SPADE addresses a fundamental challenge in scientific machine learning: when and how strongly to constrain models with domain-specific physical priors. Traditional approaches either rigidly enforce chosen constraints or tune penalties without principled guidance, creating a critical gap between theoretical ideals and practical implementation. This research introduces a statistical framework treating prior enforcement as a shrinkage problem, where a specification test determines whether data supports the constraint before applying it.
The framework builds on established statistical theory—particularly Stein-unbiased shrinkage and hypothesis testing—adapted for scientific computing contexts. By separating the decision to enforce a prior from the strength of enforcement, SPADE enables practitioners to quantify when domain knowledge genuinely improves predictions versus when it introduces harmful bias. The method's ability to handle nested and non-nested constraint families while controlling false discovery rates positions it as broadly applicable across scientific domains.

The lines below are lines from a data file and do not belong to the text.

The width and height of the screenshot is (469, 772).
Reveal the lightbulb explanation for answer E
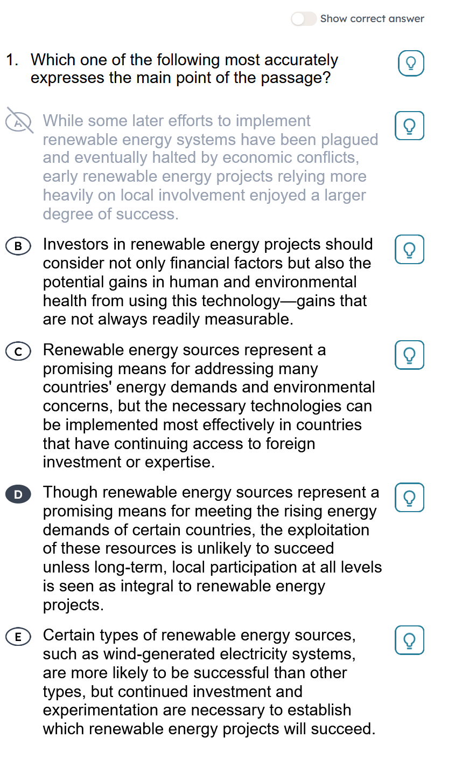409,640
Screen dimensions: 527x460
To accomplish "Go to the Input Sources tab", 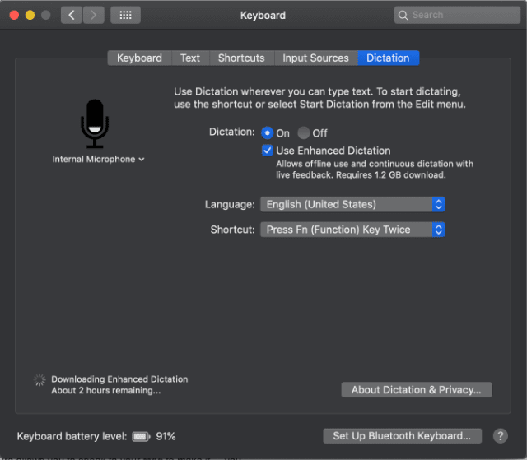I will pos(315,58).
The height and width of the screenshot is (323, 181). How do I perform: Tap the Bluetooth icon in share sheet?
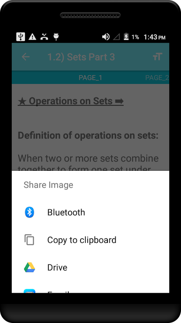[x=29, y=212]
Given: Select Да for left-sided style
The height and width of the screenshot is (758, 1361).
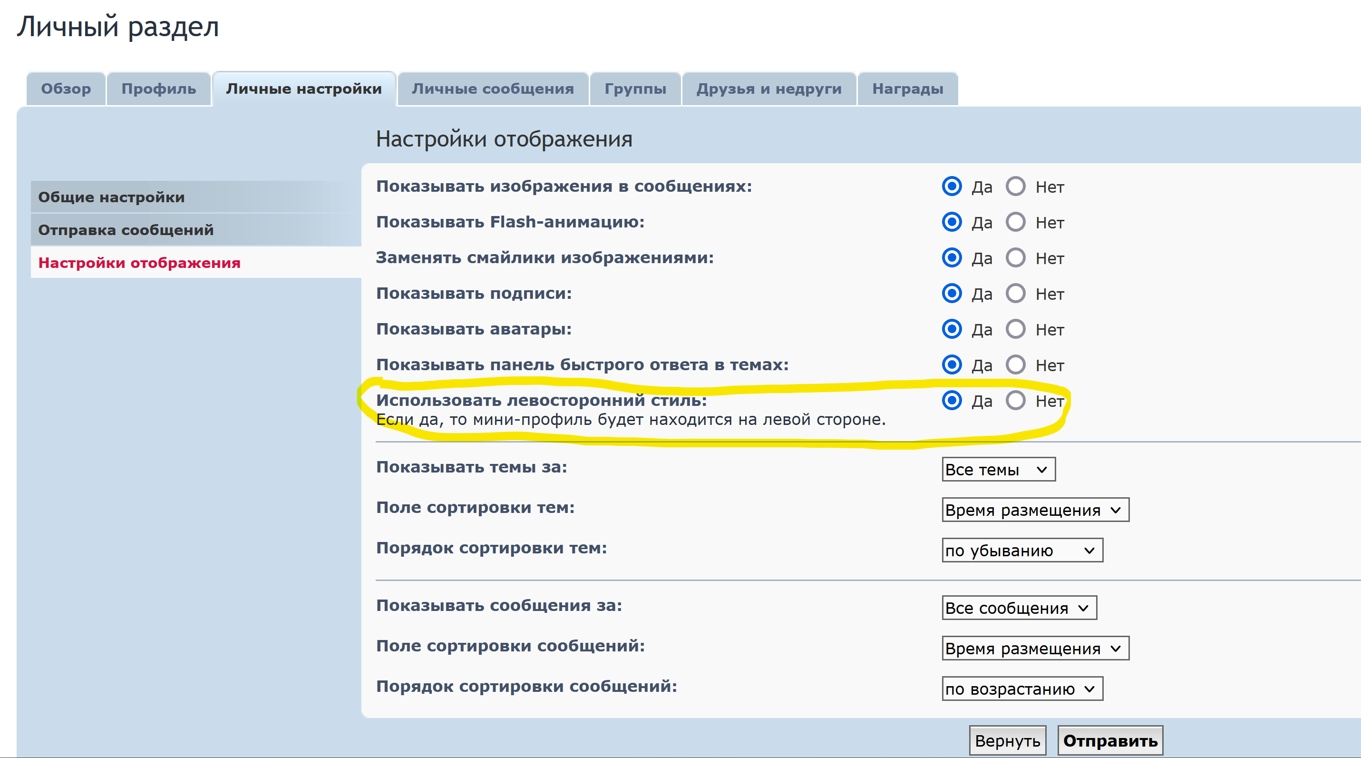Looking at the screenshot, I should [x=952, y=401].
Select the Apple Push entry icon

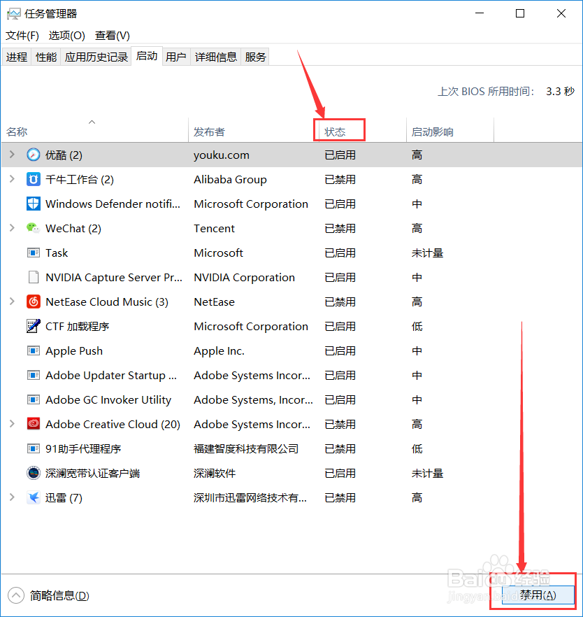tap(33, 350)
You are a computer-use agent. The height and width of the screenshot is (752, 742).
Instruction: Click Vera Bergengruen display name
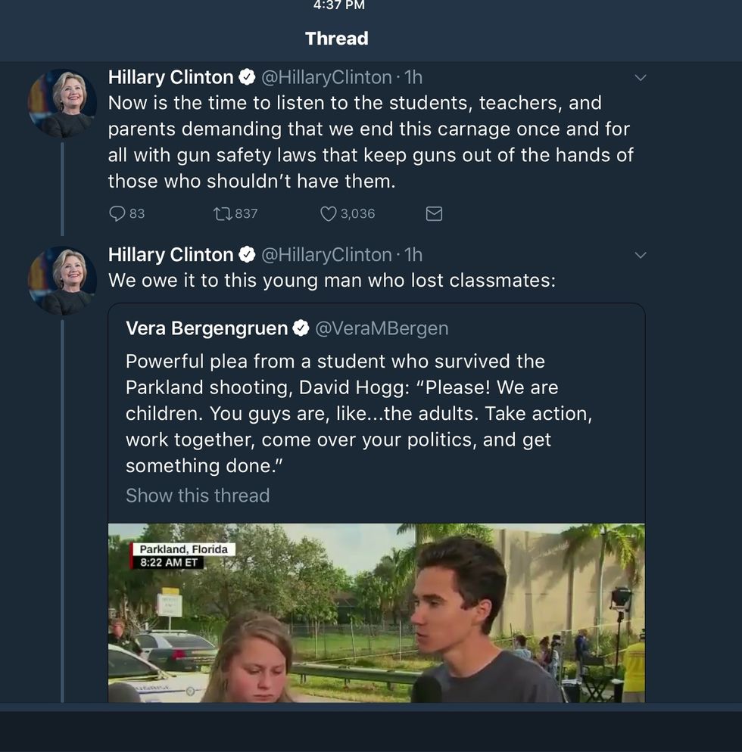[207, 328]
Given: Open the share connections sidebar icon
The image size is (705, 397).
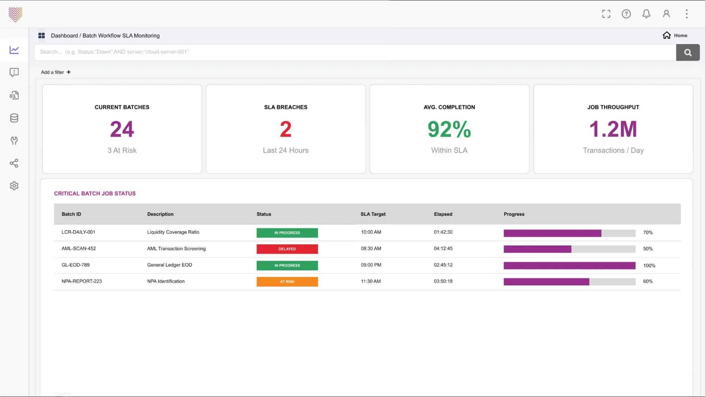Looking at the screenshot, I should (14, 163).
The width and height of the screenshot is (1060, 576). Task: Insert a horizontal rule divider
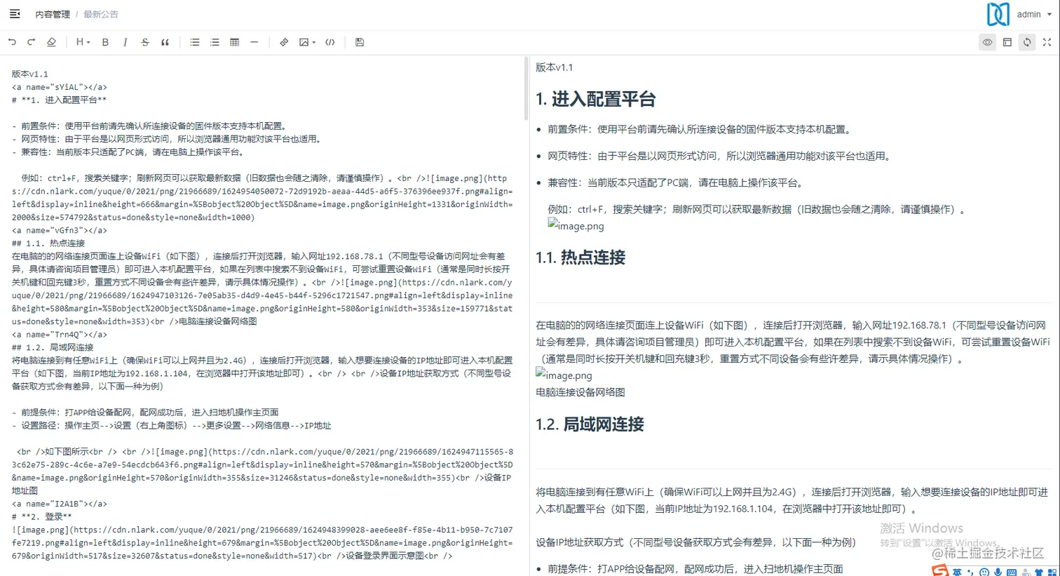[x=254, y=42]
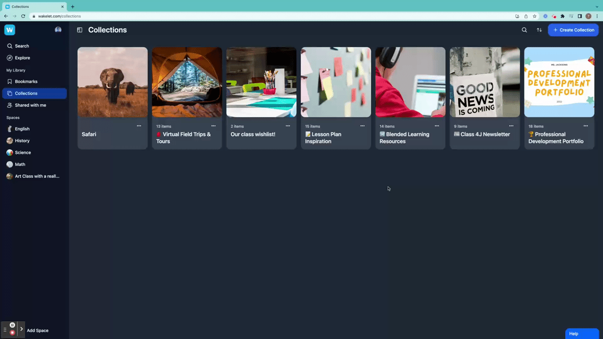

For practitioners in physics-informed machine learning, materials science, and systems modeling, SPADE offers substantial computational and accuracy improvements. Results demonstrate 2.6% error reduction versus 10.3% when using correct priors naively, plus 71× fewer solver calls than cross-validation. This efficiency matters particularly for computationally intensive physical simulations where model evaluation dominates runtime.
The framework's importance extends beyond incremental optimization—it provides principled decision rules for a problem scientists face constantly but currently solve through intuition or extensive hyperparameter search. Future applications likely include extending the approach to more complex constraint families and integrating with neural network architectures used in physics-informed learning.
- →SPADE uses statistical specification tests to determine when physical priors help versus harm model predictions, eliminating manual tuning.
- →The framework achieves oracle-level performance with O(σ²/n) convergence guarantees using Stein-unbiased shrinkage estimation.
- →Computational efficiency improves dramatically with 1/71th the solver calls required by cross-validation methods.
- →The method selects correct structures with 100% accuracy across linear, conservation law, and nonlinear Hamiltonian priors.
- →Benjamini-Hochberg control enables reliable subset discovery when only partial physical laws apply to a system.